Living in miniature homes among the boughs of coastal trees by a glacier-fed river might sound like a dream conjured by Jimi Hendrix and Jefferson Airplane in the 1960s but it’s also the vision that one alternative housing company is bringing to Terrace
Spurred by a shortage of affordable housing, partners Ted Allsopp and Gareth Roberts of Hummingbird Micro Homes feel they can meet a need with custom portable abodes, which are distinguished from their larger mobile home relatives by the craftsmanship of their build and exceeding compactness.
The partners have purchased property by the Kalum River on Hwy113 about 10 kilometres north of Terrace and plan to start a 15-20 micro home community with communal living areas and also rental and short stay homes and cabins.
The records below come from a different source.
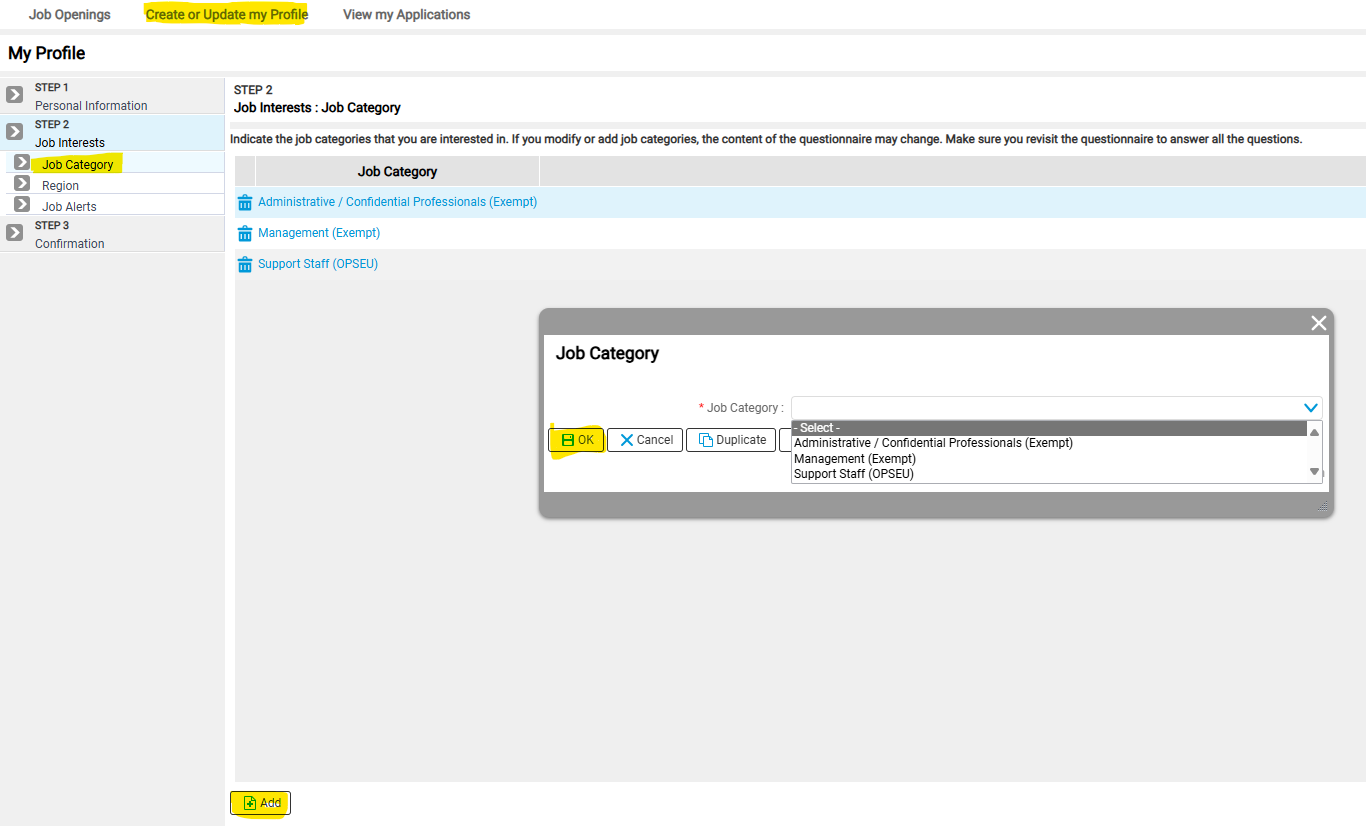Click the arrow icon next to Step 1
Viewport: 1366px width, 826px height.
15,95
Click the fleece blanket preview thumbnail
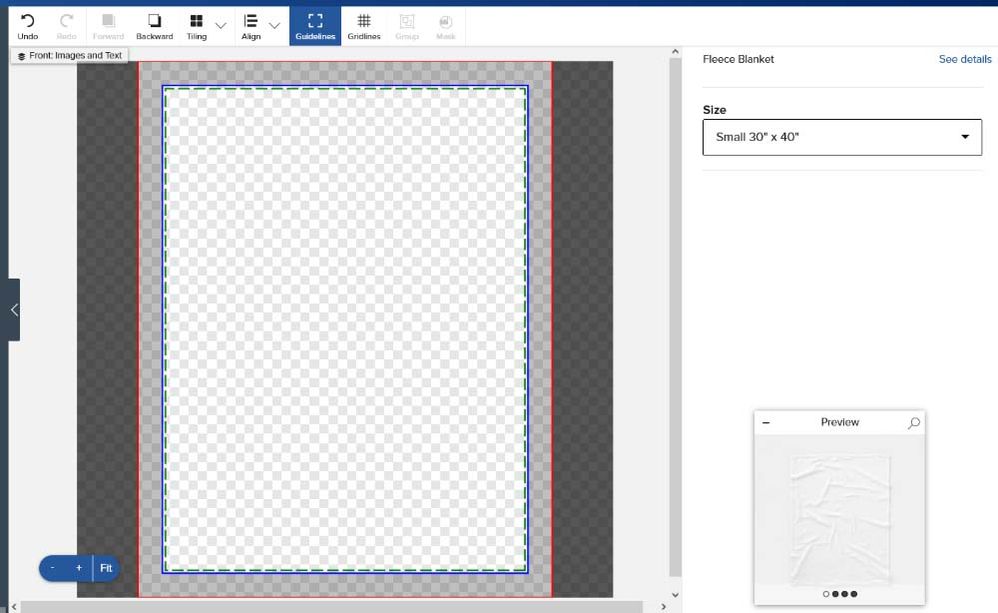998x613 pixels. pos(839,510)
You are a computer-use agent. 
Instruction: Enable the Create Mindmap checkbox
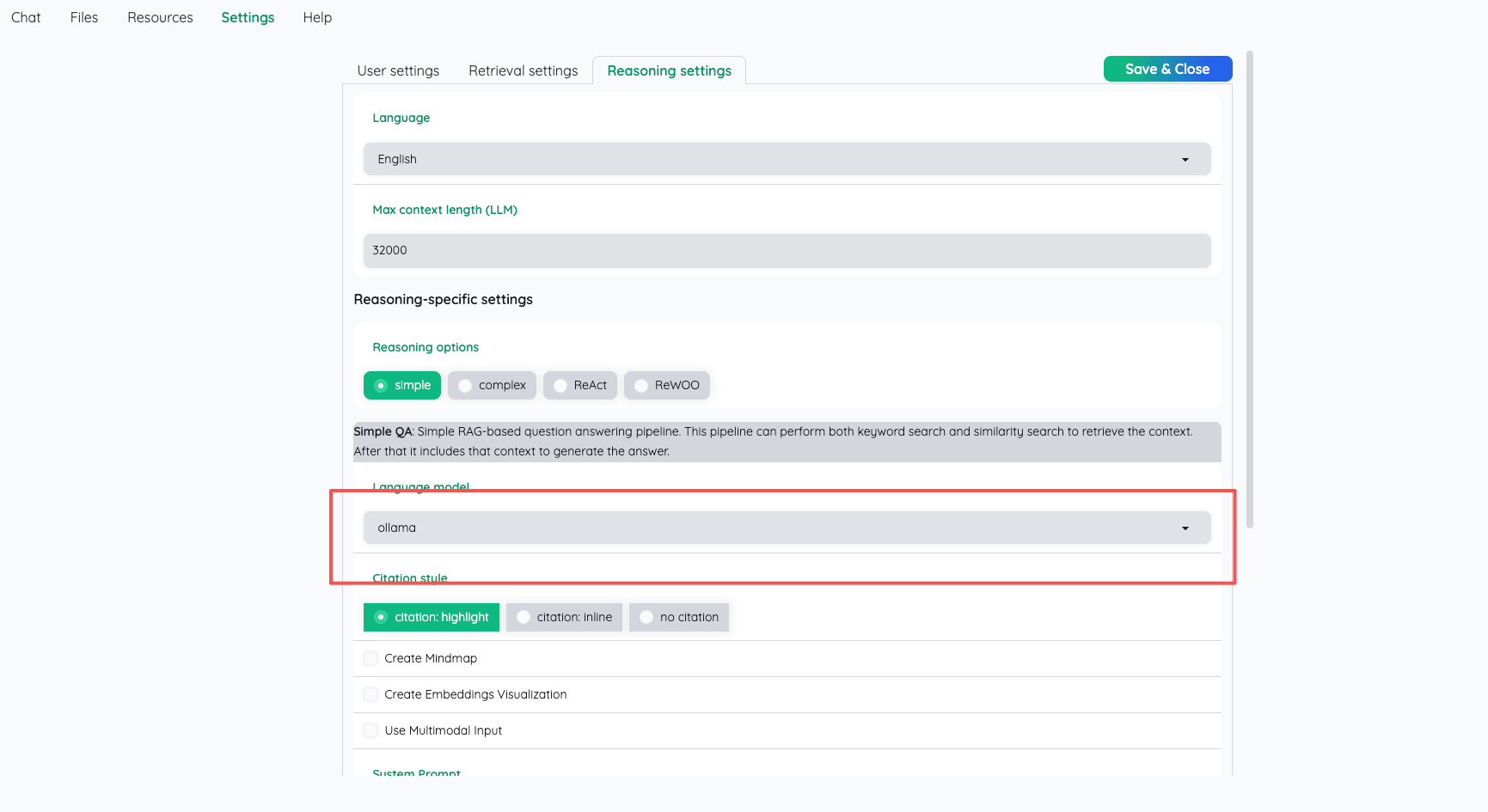(370, 658)
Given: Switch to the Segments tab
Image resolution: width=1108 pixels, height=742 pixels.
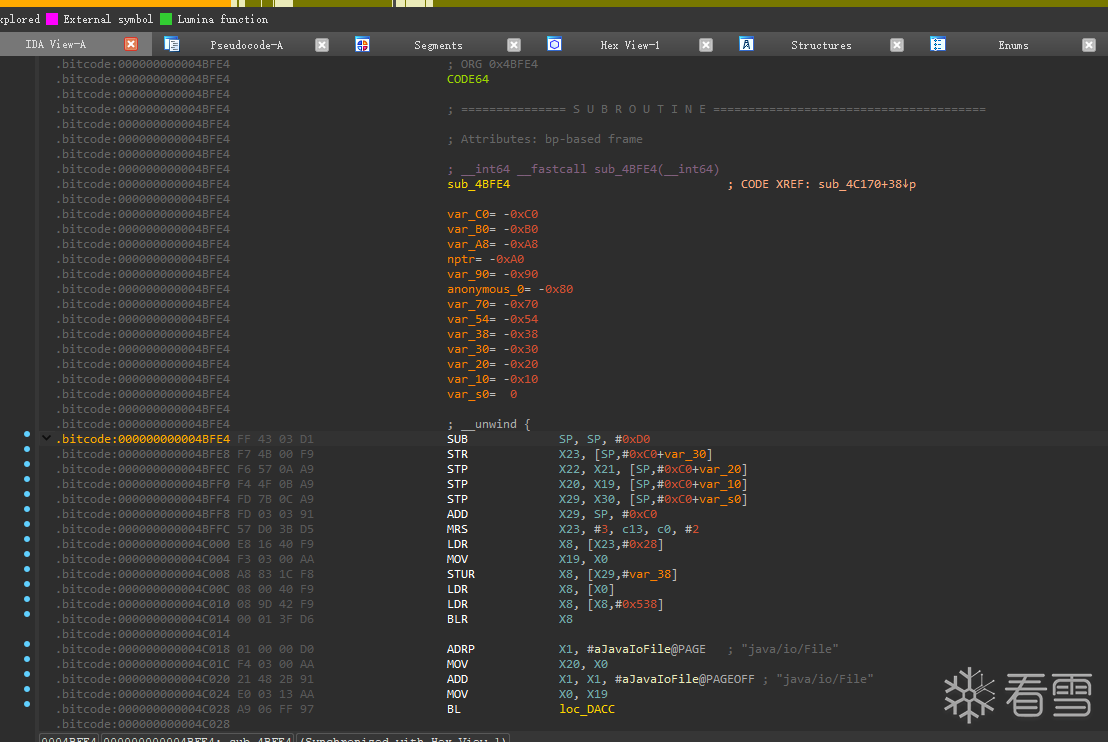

“There are different reasons,” said Allsopp of why someone might go micro. “A lot of people want to make their life simpler. In a microhome you just can’t have a lot of stuff. You have to think about everything you put in there in the limited space. A lot of people are downsizing and part of that is being able to live mortgage free, to not have that big mortgage on an expensive home, and have less work to do around your house. It doesn’t take long to clean a microhome. You can turn off the heat and if you don’t have those big mortgages and those big financial responsibilities you can travel more or do whatever else you like in life.”
There is also an aspect of green living combined with a community-building philosophy.
“We are going to have communal gardens, so if people want to do some gardening that option will be available, there will be hiking trails, a volleyball court and a horseshoe pit, and a kids zone as well as other amenities like a barbecue gazebo,” said Allsopp.
“We are going to have a common area for people to use if they want to have a potluck dinner or some guests in.”
Micro homes, like mobile homes, are built on a frame which can be towed on the highway but they are built on the same principle as houses.
Their dimensions are petite – a maximum 18 feet long, 8 feet wide and 13 feet high. Some are built bigger but those dimensions are the legal limit of what can be pulled on B.C. highways without a special permit.
Solar power equipment can be installed and geothermal is being looked at too, said Allsopp.
The homes average between $35,000 and $40,000, he added, depending on size and features.
The company would also charge a pad rental and tie into a utilities system that is currently being constructed on the unrestricted land.